● Records for processing
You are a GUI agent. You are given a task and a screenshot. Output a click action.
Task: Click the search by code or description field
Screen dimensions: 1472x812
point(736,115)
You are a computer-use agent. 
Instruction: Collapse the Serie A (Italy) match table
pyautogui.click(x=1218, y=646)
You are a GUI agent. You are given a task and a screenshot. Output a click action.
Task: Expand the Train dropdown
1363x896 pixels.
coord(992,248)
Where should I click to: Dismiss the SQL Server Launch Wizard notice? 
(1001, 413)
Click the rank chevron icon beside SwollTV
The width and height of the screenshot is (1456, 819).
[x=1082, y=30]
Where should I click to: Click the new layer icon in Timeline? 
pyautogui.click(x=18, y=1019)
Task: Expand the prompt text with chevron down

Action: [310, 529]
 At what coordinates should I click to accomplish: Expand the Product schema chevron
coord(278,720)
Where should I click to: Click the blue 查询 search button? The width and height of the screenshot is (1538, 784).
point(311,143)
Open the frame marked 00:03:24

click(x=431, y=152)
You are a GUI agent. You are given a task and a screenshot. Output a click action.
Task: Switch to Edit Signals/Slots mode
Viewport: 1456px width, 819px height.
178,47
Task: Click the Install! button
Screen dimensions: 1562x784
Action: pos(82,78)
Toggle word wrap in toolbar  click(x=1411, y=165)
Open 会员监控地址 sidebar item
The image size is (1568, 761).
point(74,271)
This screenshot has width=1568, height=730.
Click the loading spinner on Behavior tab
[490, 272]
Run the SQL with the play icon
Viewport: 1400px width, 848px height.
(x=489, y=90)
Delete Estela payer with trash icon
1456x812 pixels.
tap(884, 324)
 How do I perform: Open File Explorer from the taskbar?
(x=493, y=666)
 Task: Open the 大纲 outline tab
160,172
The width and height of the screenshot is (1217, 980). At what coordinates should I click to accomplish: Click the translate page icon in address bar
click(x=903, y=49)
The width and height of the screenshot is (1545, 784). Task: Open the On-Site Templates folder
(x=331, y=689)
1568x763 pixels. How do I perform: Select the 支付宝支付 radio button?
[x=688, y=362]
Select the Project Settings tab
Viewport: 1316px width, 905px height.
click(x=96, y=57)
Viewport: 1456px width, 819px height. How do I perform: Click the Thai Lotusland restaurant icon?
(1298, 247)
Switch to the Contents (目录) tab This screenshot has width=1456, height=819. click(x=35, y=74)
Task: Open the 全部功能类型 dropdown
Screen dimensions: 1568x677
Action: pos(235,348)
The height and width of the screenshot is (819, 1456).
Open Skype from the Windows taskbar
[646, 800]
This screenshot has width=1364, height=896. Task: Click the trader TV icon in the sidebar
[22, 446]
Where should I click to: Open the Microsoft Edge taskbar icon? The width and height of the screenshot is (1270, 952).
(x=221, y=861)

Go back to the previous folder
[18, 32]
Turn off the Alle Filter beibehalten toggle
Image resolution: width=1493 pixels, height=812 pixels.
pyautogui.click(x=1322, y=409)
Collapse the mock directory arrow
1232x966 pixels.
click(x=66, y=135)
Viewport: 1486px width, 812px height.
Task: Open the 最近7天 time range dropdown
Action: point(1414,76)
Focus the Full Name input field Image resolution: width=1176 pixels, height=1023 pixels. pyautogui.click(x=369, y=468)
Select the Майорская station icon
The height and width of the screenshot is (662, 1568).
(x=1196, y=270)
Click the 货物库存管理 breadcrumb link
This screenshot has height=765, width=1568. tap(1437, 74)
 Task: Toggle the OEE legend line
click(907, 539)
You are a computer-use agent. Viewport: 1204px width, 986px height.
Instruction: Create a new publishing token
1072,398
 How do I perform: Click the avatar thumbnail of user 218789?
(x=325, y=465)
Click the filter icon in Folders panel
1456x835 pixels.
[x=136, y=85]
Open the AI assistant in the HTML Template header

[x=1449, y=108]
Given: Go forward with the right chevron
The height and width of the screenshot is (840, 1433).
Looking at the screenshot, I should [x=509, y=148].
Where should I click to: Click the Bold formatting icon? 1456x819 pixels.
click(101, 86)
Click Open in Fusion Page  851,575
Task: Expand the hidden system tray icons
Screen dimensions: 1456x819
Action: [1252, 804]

● Task goal
The required output is the exact run of lines from the one with "Click Open in" through the final line of the entries.

● Output
Click Open in Fusion Page  851,575
Task: Expand the hidden system tray icons
Screen dimensions: 1456x819
Action: [1252, 804]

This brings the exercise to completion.